Cheney fallacy: insurgents' wishes

From the Washington Post, one week before the 2006 elections:
Cheney, meanwhile, said in an interview with Fox News that he thinks insurgents in Iraq are timing their attacks to influence the U.S. elections.

"It's my belief that they're very sensitive of the fact that we've got an election scheduled," he said. Cheney said the insurgents believe "they can break the will of the American people," and "that's what they're trying to do."
Hmmm... Let's assume that these are, in fact, the intentions of the insurgents. Does this mean that the party in power should automatically be given a pass, and always win, just because some terror group, somewhere, is acting up?
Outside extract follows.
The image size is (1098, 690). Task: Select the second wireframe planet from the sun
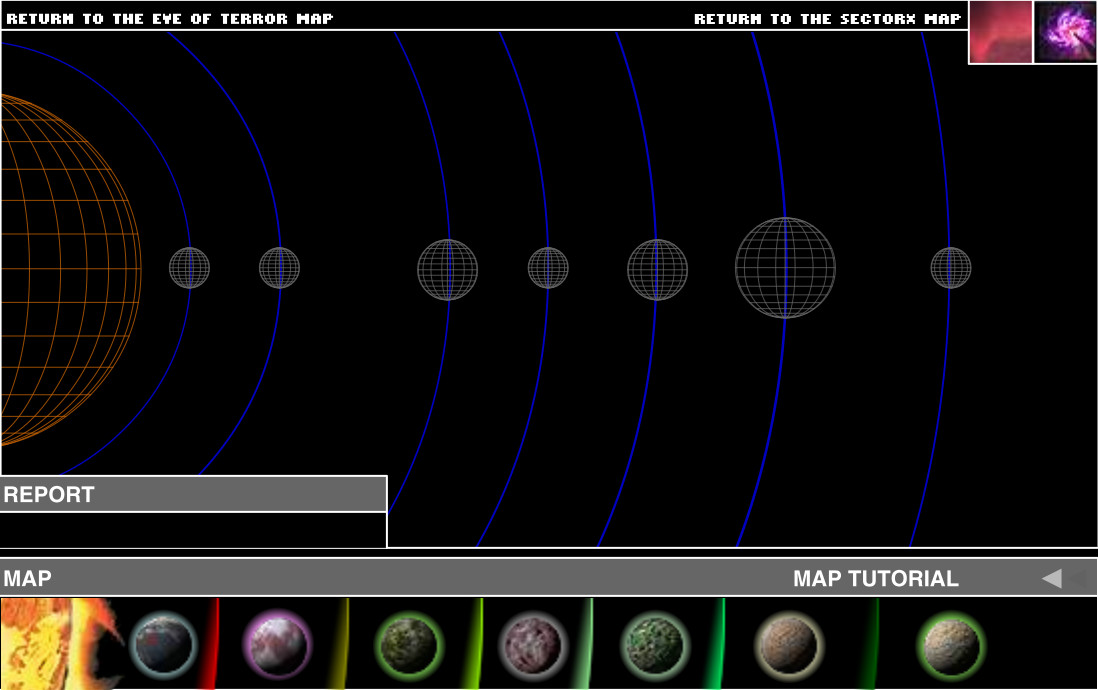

This reminds me of how commentators in the US read the election of the socialist governmment in Spain, shortly after the Madrid train bombing attack, as a capitulation to Islamic terror. The actual cause-and-effect was not so simple: the Conservative Government in power panicked when the attacks happened and immediately blamed the wrong group, ETA, and even claimed to have proof of it. The Spanish voters punished this and drove them out of office.

Going back to the implication that the terrorists want the Republicans to lose: Actually, the contrary might be true: there seems to be evidence that Al-Qaeda, in 2004, was not rooting for the Bush ticket to lose, and hence the appearance of a bin Laden video late in the campaign. Of course, this does not mean that Kerry deserved to win just because of this (if true): the point is that the terrorist's wishes should not be factored so simplistically into an election!